DIRECTIONS. Which of the lines below contain the word "dimensions", matching case exactly? Copy out each such line in full.

══ INFORMATION PROVIDED ══

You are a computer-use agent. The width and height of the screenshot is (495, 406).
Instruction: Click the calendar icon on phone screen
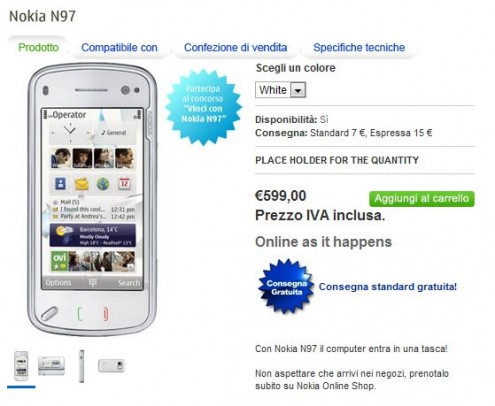click(124, 184)
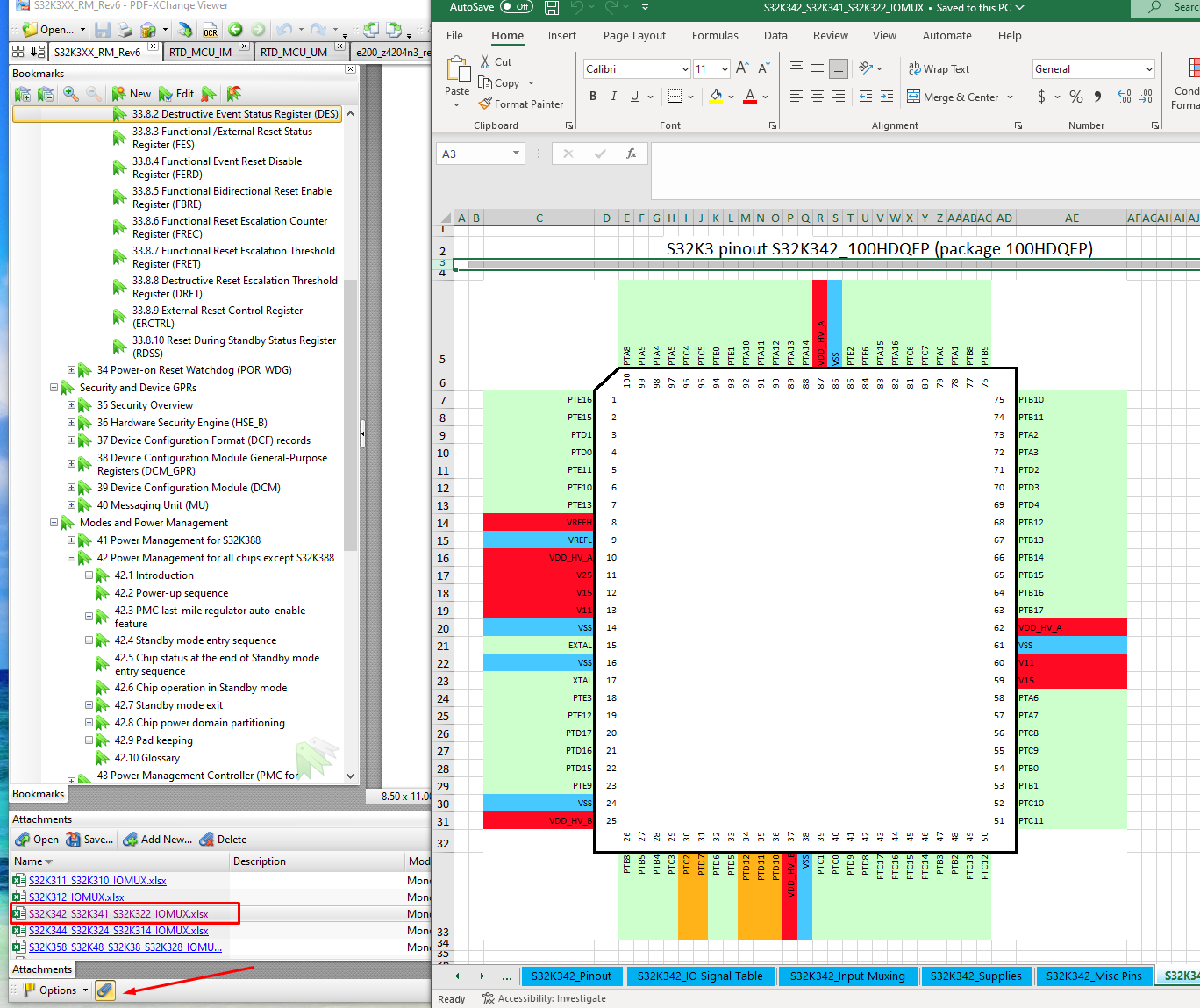The width and height of the screenshot is (1200, 1008).
Task: Open the red Font Color swatch button
Action: 750,97
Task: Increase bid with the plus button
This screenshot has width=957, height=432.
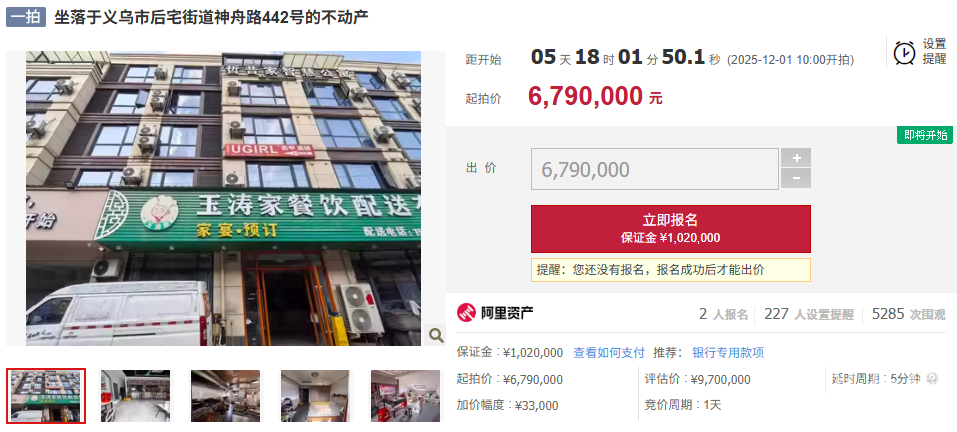Action: [796, 157]
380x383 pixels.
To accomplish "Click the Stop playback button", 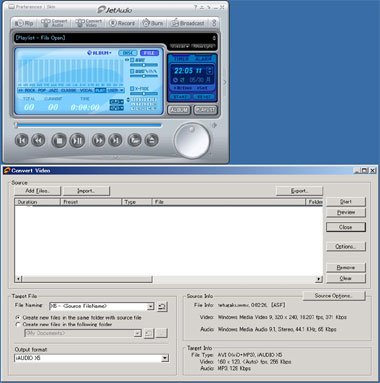I will pyautogui.click(x=59, y=140).
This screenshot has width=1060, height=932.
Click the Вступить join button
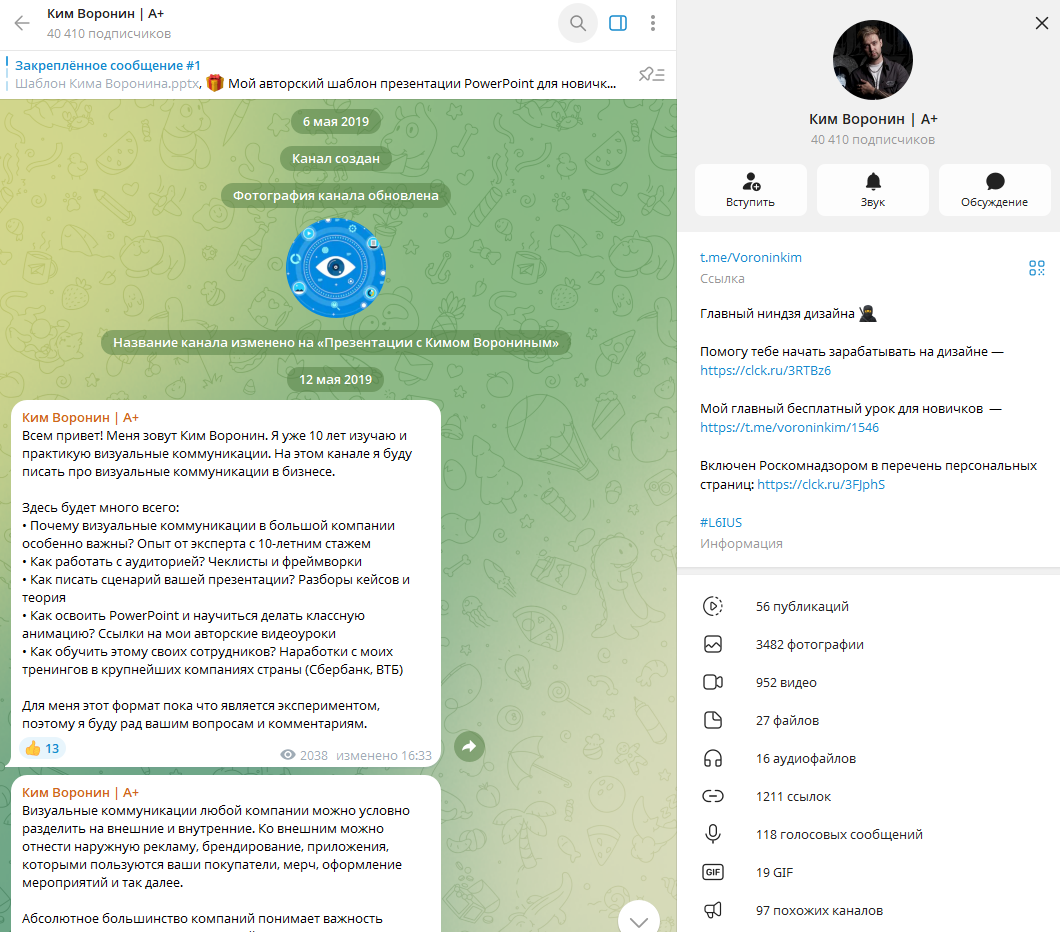click(750, 190)
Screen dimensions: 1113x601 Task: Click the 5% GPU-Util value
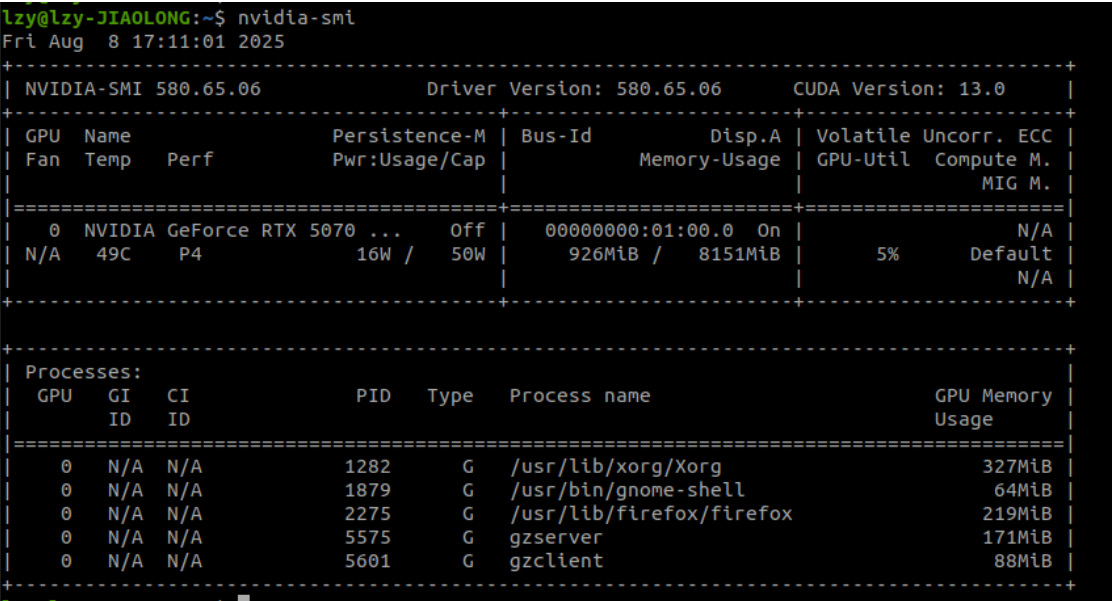pos(886,254)
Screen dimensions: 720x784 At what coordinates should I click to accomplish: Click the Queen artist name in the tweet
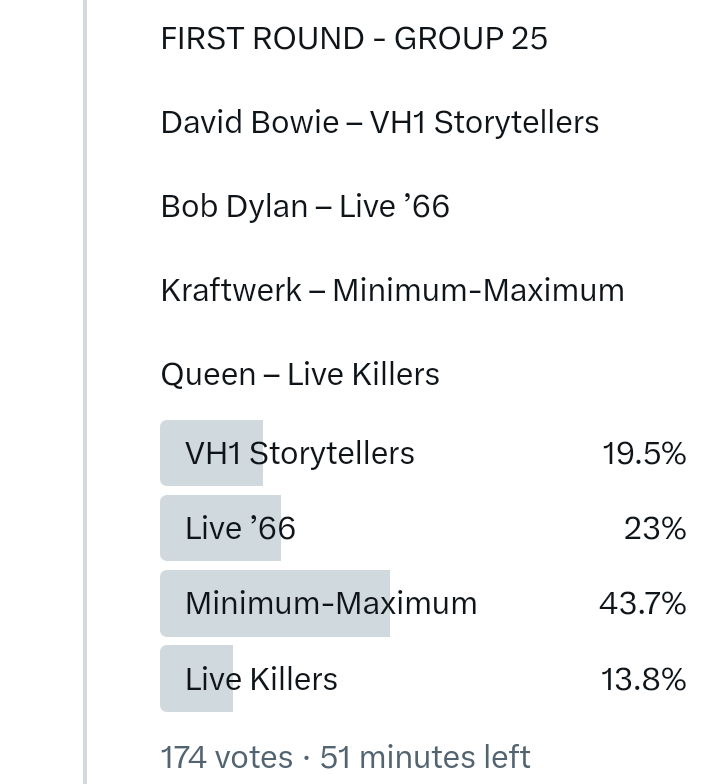point(208,375)
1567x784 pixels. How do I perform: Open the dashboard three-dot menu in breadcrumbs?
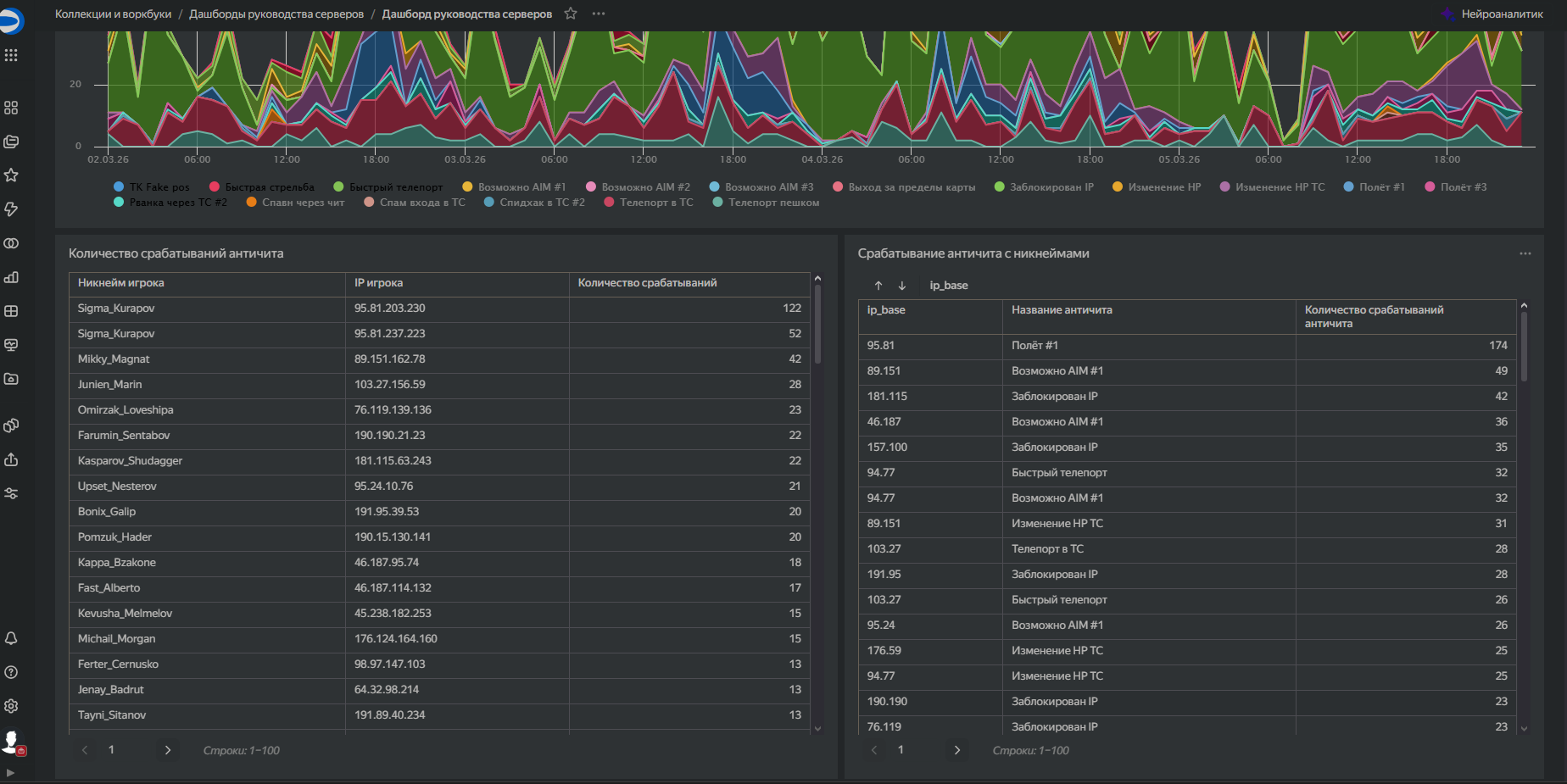pyautogui.click(x=599, y=14)
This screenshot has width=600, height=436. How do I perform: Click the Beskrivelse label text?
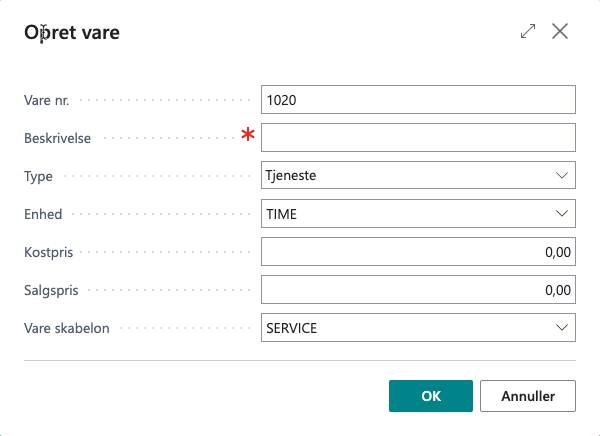[x=57, y=138]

═══

FINISHED TASK.
Screen dimensions: 1113x601 Task: Click the 5% GPU-Util value
Screen dimensions: 720x784 At what coordinates should I click to accomplish: Click the Queen artist name in the tweet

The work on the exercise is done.